WIPO Arbitration and Mediation Center
ADMINISTRATIVE PANEL DECISION
Interpacific International Limited v. azcinc
Case No. D2013-1720
1. The Parties
The Complainant is Interpacific International Limited of Nassau, Bahamas, represented by Minter Ellison, Australia.
The Respondent is azcinc of Makati, Philippines.
2. The Domain Name and Registrar
The disputed domain name <zuelliggroup.com> is registered with GoDaddy.com, LLC (the “Registrar”).
3. Procedural History
The Complaint was filed with the WIPO Arbitration and Mediation Center (the “Center”) on October 4, 2013. On October 4, 2013, the Center transmitted by email to the Registrar a request for registrar verification in connection with the disputed domain name. On October 4, 2013, the Registrar transmitted by email to the Center its verification response confirming that the Respondent is listed as the registrant and providing the contact details. On October 25, 2013, the Center notified the Complainant by email that its Complaint was administratively deficient. On October 28, 2013, the Complainant filed an amended Complaint.

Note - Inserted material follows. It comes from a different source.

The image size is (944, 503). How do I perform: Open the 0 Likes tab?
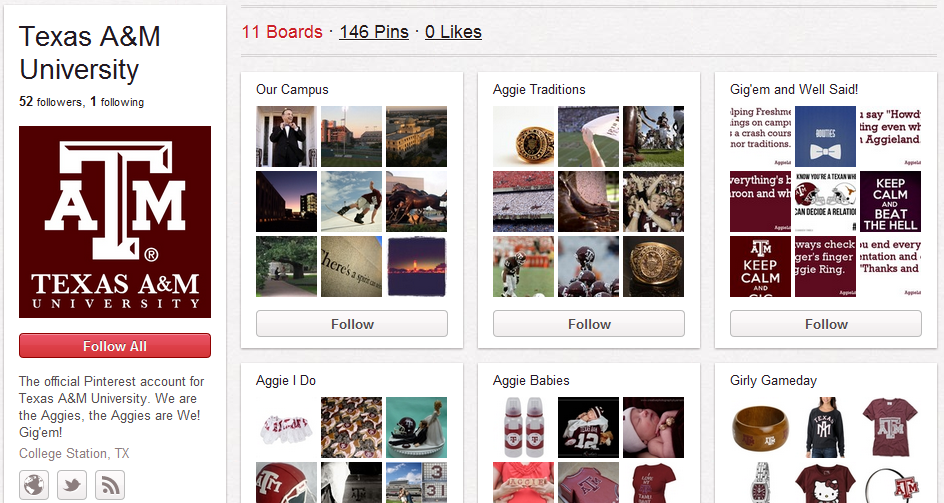(x=453, y=32)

The Center verified that the Complaint together with the amended Complaint satisfied the formal requirements of the Uniform Domain Name Dispute Resolution Policy (the “Policy” or “UDRP”), the Rules for Uniform Domain Name Dispute Resolution Policy (the “Rules”), and the WIPO Supplemental Rules for Uniform Domain Name Dispute Resolution Policy (the “Supplemental Rules”).
In accordance with the Rules, paragraphs 2(a) and 4(a), the Center formally notified the Respondent of the Complaint, and the proceedings commenced on November 1, 2013. In accordance with the Rules, paragraph 5(a), the due date for Response was November 21, 2013. On November 4, 2013, the Respondent sent an informal communication to the Center via email, but did not file a formal Response. On November 22, 2013, the Center notified the Respondent of its default, and informed the parties that the Center would proceed to appoint the Panel.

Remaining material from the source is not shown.